*WHAT THE TASK REQUIRES:*
Identify each line in the records below that contains the word "height", and copy it.

*RECORD EXCERPTS:*
• • • •
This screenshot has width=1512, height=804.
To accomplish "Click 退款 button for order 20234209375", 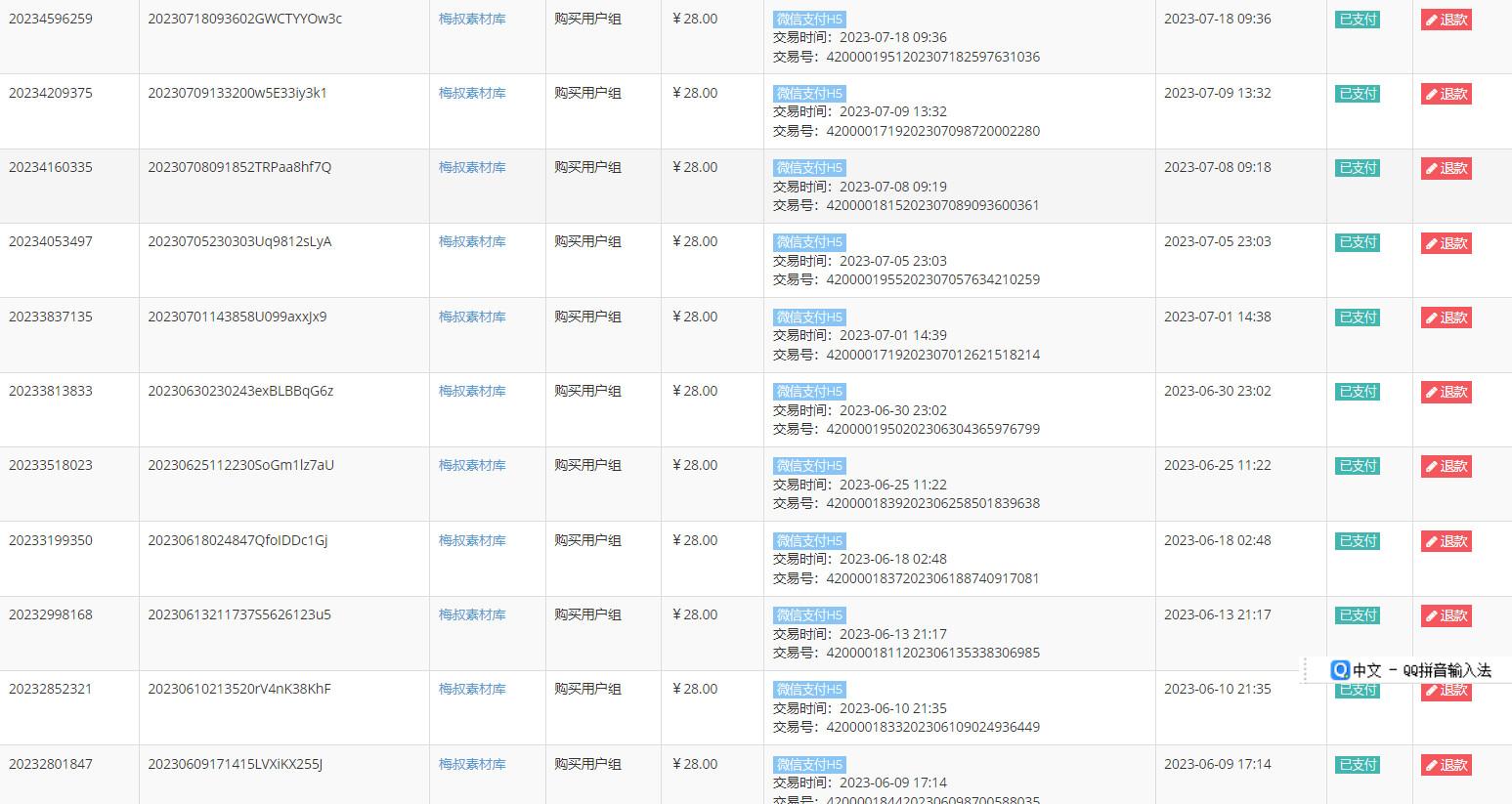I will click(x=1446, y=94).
• • • •
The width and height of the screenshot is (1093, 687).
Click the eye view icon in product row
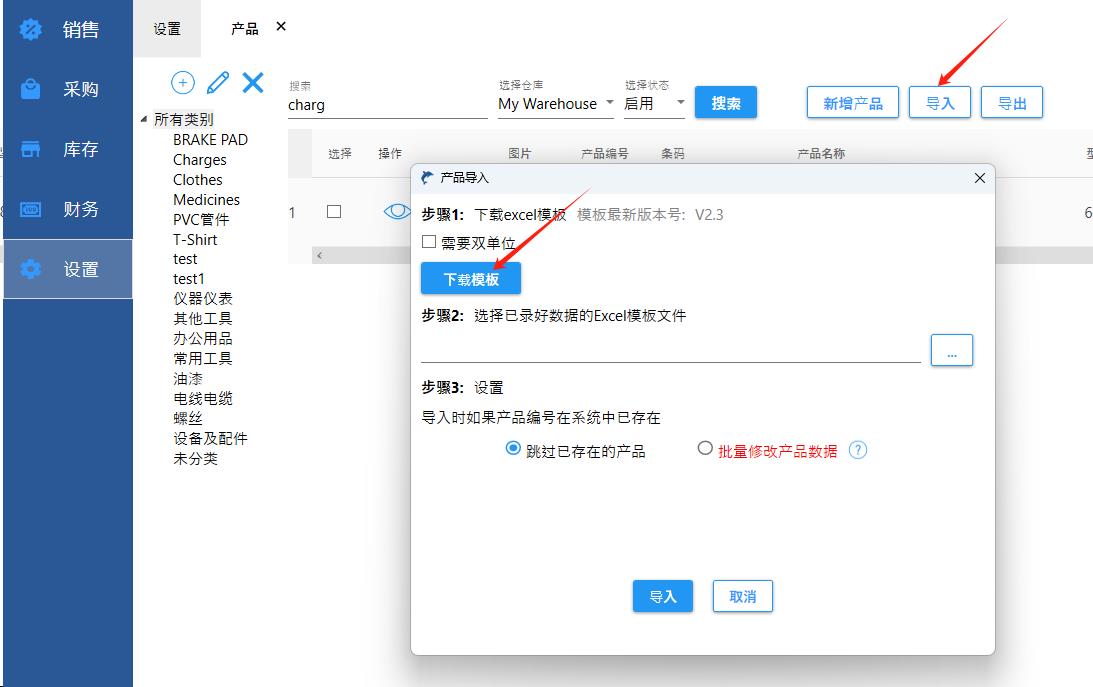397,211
• • • •
*RESPONSE:*
This screenshot has width=1512, height=804.
The width and height of the screenshot is (1093, 687).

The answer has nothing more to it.